Knitting a hat is almost always a quick and rewarding project. Hats are small, so they are easy to take with you. They are stash busters, as most patterns use less than one skein of yarn. They are also a great, low-risk project, to practice new techniques or stitch patterns. No matter what your reason for enjoying hat knitting, once you get started you’ll soon have a finished one to wear!
Here are a few hat knitting tips to get you started!
Tip #1: Use your favorite method for knitting in the round.
There are several ways to knit in the round. For smaller circumference knitting (under about 16″ for baby and small children’s hats) you can use double pointed needles, two circular needles or magic loop knitting. I tend to favor the magic loop method, but it’s just a matter of trying out the different methods to find which suits you best.
For a little bit larger circumference I suggest using a 16″ circular. This allows you to knit continually in the round without having to adjust needles. When you get to decreasing for the crown you will need to switch to double points but for the bulk of the knitting the 16″ circular will do.
2. Go for a gauge swatch.
You know how I love to sing the praises of the gauge swatch! And while a hat may seem like a small project I have ended up with a number of ill fitting hats because I did not swatch. Take a few minus to swatch for the hat otherwise there is the possibility you may be ripping it out more than once.

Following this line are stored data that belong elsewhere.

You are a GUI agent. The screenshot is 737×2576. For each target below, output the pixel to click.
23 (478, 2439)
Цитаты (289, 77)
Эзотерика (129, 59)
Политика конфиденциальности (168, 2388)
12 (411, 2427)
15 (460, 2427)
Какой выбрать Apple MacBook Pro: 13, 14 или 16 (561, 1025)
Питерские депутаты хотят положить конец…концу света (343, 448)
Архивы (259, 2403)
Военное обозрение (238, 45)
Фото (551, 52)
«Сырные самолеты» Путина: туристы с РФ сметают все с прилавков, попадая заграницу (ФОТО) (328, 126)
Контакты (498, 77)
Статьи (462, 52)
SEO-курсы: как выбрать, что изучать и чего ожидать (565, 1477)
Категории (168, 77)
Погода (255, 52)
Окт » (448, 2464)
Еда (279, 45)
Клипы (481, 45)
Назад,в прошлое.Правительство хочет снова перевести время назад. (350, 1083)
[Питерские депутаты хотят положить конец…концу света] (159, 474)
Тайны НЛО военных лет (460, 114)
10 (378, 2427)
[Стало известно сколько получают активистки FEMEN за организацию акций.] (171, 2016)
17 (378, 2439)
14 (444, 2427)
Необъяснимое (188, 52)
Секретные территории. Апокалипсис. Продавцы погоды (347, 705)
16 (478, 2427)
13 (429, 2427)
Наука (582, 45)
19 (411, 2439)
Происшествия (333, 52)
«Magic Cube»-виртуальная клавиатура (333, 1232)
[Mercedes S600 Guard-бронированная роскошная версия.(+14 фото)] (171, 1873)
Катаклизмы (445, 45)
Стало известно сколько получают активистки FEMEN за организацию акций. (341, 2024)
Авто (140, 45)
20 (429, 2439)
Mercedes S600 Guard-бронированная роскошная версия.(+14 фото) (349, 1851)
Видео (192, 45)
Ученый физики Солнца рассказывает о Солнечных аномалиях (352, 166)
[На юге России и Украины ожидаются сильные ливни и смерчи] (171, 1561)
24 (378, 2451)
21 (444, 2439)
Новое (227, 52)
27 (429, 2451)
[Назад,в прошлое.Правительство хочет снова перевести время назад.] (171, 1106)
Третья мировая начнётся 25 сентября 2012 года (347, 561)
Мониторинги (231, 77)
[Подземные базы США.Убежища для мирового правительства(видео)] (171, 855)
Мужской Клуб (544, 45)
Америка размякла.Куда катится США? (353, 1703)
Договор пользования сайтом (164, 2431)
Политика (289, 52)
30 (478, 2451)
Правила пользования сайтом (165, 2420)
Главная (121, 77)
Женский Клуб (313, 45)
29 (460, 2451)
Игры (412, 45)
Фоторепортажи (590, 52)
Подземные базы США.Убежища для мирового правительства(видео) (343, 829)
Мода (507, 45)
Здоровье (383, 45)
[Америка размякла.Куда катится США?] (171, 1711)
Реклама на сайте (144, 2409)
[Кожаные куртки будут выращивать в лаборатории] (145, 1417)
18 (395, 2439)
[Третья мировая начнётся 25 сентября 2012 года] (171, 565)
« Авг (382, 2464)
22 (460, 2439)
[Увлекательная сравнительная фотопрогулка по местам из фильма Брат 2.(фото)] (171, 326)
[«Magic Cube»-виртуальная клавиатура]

Also, swatch on the needles you plan on using (whether those are the circulars or double points). Gauge can be effected by the type of needle you use.
Tip #3: Mark the spot.
When knitting hats, I tend to use multiple locking stitch markers to mark the beginning of the round and then any repeats after that. This helps you to keep track of what you are knitting as well as helps you to catch any errors that may occur.
Tip #4: Cast on.
A hat cast on should be loose enough to allow for some stretch at the brim. Many favor the tubular cast on or the German twisted cast on for hats. While you don’t necessarily need to learn a new cast on for a hat (it doesn’t hurt though!) just keep in mind that you’ll need to cast on loosely to maintain that brim flexibility.